EmitenNews.com - PT Urban Jakarta Propertindo Tbk (URBN) membukukan aset sebesar Rp4,15 triliun pada 2025, turun sekitar 3,04 persen dibandingkan periode sama tahun sebelumnya sebesar Rp4,28 triliun. Aset tersebut terdiri atas aset lancar Rp2,33 triliun dan aset tidak lancar Rp1,82 triliun.

Liabilitas tercatat sebesar Rp2,31 triliun, naik sekitar 2,21 persen dari Rp2,26 triliun pada tahun sebelumnya.
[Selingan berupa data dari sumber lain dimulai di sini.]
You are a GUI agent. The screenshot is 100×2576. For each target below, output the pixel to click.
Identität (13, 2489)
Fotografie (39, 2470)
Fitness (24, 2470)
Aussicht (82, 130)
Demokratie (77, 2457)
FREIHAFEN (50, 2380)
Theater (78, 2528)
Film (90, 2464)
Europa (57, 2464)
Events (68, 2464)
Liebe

Rinciannya, liabilitas jangka pendek Rp2,29 triliun dan jangka panjang Rp18 miliar.

Sementara itu, ekuitas turun sekitar 8,46 persen menjadi Rp1,84 triliun dari sebelumnya Rp2,01 triliun.

Dari sisi kinerja, pendapatan URBN anjlok sekitar 63,30 persen menjadi Rp7,34 miliar dari Rp20 miliar pada tahun sebelumnya.

Penurunan juga terjadi pada beban pokok pendapatan yang menyusut sekitar 60,31 persen menjadi Rp5,16 miliar dari Rp13 miliar.

Dengan demikian, laba bruto turun sekitar 70,22 persen menjadi Rp2,18 miliar dari Rp7,32 miliar.

Namun demikian, tekanan dari berbagai beban membuat rugi operasi membengkak signifikan menjadi Rp174 miliar, dari sebelumnya Rp5,57 miliar.

URBN juga mencatatkan rugi sebelum pajak sebesar Rp174 miliar, berbanding terbalik dari laba Rp7,38 miliar pada tahun sebelumnya.

Sejalan dengan itu, rugi bersih yang diatribusikan kepada entitas induk mencapai Rp174 miliar, berbalik dari laba Rp3,05 miliar pada periode sebelumnya.

Kinerja tersebut turut mendorong rugi per saham menjadi Rp53,91, dari sebelumnya laba per saham Rp0,95.